Interview : Jean – Claude Mbvoumin, président de l’association Culture Foot Solidaire, ex international de Football camerounais

 

–          Quelles ont été les faits marquants de la conférence du jeune joueur africain qui a eu lieu au Cameroun fin 2008 ?

Cette conférence a confirmé l’existence de la traite des jeunes joueurs africains et a contribué à mettre la pression sur les instances pour mettre en place des moyens politiques et policiers contre ce problème. Nous avons aussi établi les grands principes de la protection des mineurs en préconisant que les académies de Football qui se créent en Afrique soient enregistrées dans les fédérations nationales. Cela permettra une meilleure traçabilité des enfants, de contrôler ces académies et de faire pression pour que des mesures soient prises en cas de non respect du droit des jeunes. De plus, puisque l’article 19 du règlement de la FIFA relatif au transfert et au statut des joueurs est contourné, nous avons demandé la création d’une sous commission FIFA pour gérer les transferts de joueurs au cas par cas.

 

–          De quels moyens disposez- vous en 2009 ?

Nous sommes 7 bénévoles, hébergés chez un sympathisant, Porte de Bagnolet à Paris.
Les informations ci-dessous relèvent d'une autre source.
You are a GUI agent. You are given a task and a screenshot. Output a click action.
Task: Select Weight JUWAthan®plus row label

Nous travaillons avec les services sociaux liés à l’accueil et au soutien des jeunes comme l’aide à l’enfance ou les juges pour enfant. Nous multiplions aussi les partenariats comme celui avec « France terre d’asile ». Ce bénévolat montre néanmoins ses limites. La FIFA a donné des moyens, il faut rendre hommage à Sepp Blatter, son président, mais on attend plus.

 

–          Quelles sont les grandes échéances de 2009 pour CFS ?
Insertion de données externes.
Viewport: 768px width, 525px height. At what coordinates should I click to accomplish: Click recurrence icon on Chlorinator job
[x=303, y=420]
La priorité est donnée au Suivi des enfants. On recense de plus en plus de clubs avec des gamins sans papiers. Est-ce que les instances mettent des règlements en place pour protéger les enfants ? La réponse est non. Le jeu des instances, de la FIFA, des clubs, est encore trouble. L’objectif de l’association est de remonter l’information aux instances pour les pousser à réprimer ce trafic. Nous allons continuer à développer la Maison du Jeune Footballeur au Cameroun. C’est un bureau d’information pour les familles sur les modalités de séjour en Europe, sur les lois européennes en matière d’immigration, sur comment fonctionne le football.

 

–          En Afrique, comment s’établit la frontière entre une académie bénéfique pour les jeunes et une académie douteuse ?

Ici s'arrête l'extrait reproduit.